Nausea, Bloating, and Other Side Effects

Suprep is not pleasant to drink, and the second dose tends to feel harder than the first because you’re already tired and your stomach is empty. In clinical trials, about 61 to 74 percent of participants experienced nausea, and 35 to 68 percent reported abdominal bloating. Vomiting affected roughly 1 in 5 people. These numbers reflect the full prep process, not just the second dose, but many people report that symptoms feel more pronounced the second time around simply because the body is already depleted.

You may also feel lightheaded, cold, or generally wiped out. This is largely from fluid loss. The prep pulls a significant amount of water into your intestines, which is why hydration afterward is so critical.

How Much Water You Need to Drink

After finishing the second 16-ounce Suprep mixture, you need to drink two additional 16-ounce containers of water over the following hour. That’s 32 ounces of plain water on top of the prep itself. This isn’t optional. The extra water helps the prep work effectively and reduces your risk of dehydration and electrolyte imbalances.

After you’ve finished both the prep and the required water, you must stop drinking entirely. Your doctor’s office will give you a specific cutoff time, typically several hours before your procedure, so that your stomach is empty for sedation.

What You Can Have Between Doses

Between your first and second doses (usually the evening before and the early morning of your procedure), you’re limited to clear liquids only. Good options include apple juice, white grape juice, clear chicken or beef broth, sports drinks, flavored water, plain gelatin, and popsicles. You can also have hard candy or gummy bears.

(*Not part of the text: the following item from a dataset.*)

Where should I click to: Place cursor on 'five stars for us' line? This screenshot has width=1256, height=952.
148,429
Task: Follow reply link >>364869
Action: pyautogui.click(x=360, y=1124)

The key restriction: nothing red, blue, or purple. These dyes can coat the lining of your colon and mimic the appearance of blood or abnormal tissue during the colonoscopy. Also avoid all dairy products and any juice with pulp.

What to Do If You Vomit

If you feel nauseated during or after the second dose, take a 30-minute break. Rinse your mouth out, rest, and then try to continue drinking. Sipping slowly and using a straw can help. If you do vomit and can’t finish the full dose, drink as much as you can tolerate and still show up for your colonoscopy at the scheduled time. Let your doctor know beforehand that you weren’t able to complete the prep. In many cases, the colonoscopy can still proceed, though there’s a higher chance your doctor may find the prep inadequate and need to reschedule.

How You’ll Feel the Morning Of

By the time you’re done with the second dose and all the water, your bowel movements should be slowing down or stopping. Most people feel tired, hungry, and a bit shaky. You might still have occasional trips to the bathroom, but they should be producing mostly clear liquid at that point.

Plan to stay close to a bathroom for at least two to three hours after your second dose. Many people set up camp in or near the bathroom with a phone, a book, or a blanket. Wearing comfortable, loose clothing helps, and keeping wet wipes or barrier cream nearby can ease the soreness that comes from repeated wiping.

Once the bowel movements stop and your output looks clear to light yellow, the prep has done its job. You’ll likely feel weak and hungry heading into your procedure, which is completely normal. The sedation during the colonoscopy will let you rest, and most people feel significantly better within an hour or two of eating their first real meal afterward.